By contrast social democrats take such institutions “as a means, not of doing away with two extremes, capital and wage labour, but of weakening their antagonism and transforming it into harmony. However different the means proposed for the attainment of this end may be, however much it may be trimmed with more or less revolutionary notions, the content remains the same. This content is the transformation of society in a democratic way, but a transformation within the bounds of the petty-bourgeoisie”. (From The Eighteenth Brumaire of Louis Bonaparte by Karl Marx)
In a word, communism is essentially revolutionary: its adherents value reforms basically as stepping stones to revolution. Social democrats are essentially class collaborationist and reformist: they advocate and work for reforms to prevent revolution.

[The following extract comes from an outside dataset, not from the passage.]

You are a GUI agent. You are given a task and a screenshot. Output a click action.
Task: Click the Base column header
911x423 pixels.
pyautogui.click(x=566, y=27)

They thus work for preserving the capitalist social order, albeit in a more democratic, more civilised shape. This is where their petty-bourgeois outlook converges with that of the more intelligent sections of the big bourgeoisie.
Thanks to this outlook and their stubborn struggle against revolutionary communists, social democrats earn the trust of the ruling bourgeoisie. In the face of crisis, the latter sometimes allows or even supports social democratic parties to form governments in the existing parliamentary system and act as crisis managers on their behalf. Such governments play this role through state welfarism (providing relief to the poor) and by persuading the exploiters and the exploited to agree to a set of compromises (in the name of industrial peace and development, national interest etc.) so that class conflicts are kept within bounds and a revolutionary conflagration is avoided. In the process, however, they get thoroughly embroiled in bourgeois parliamentarism and thus assimilated in the capitalist system itself, and acquire all the vices of this system such as corruption, anti-people bureaucratic attitude and so on. Such cases have been experienced in many a country; and also in our country at the state level.
To avoid confusion, it should be remembered that owing to peculiar historical circumstances, Russian communists used to call themselves Russian Social-Democratic Labour Party. It was only after the revolution that the name of communist party was formally adopted. So in most writings of Lenin, “social democracy” is used in a positive sense, meaning communists.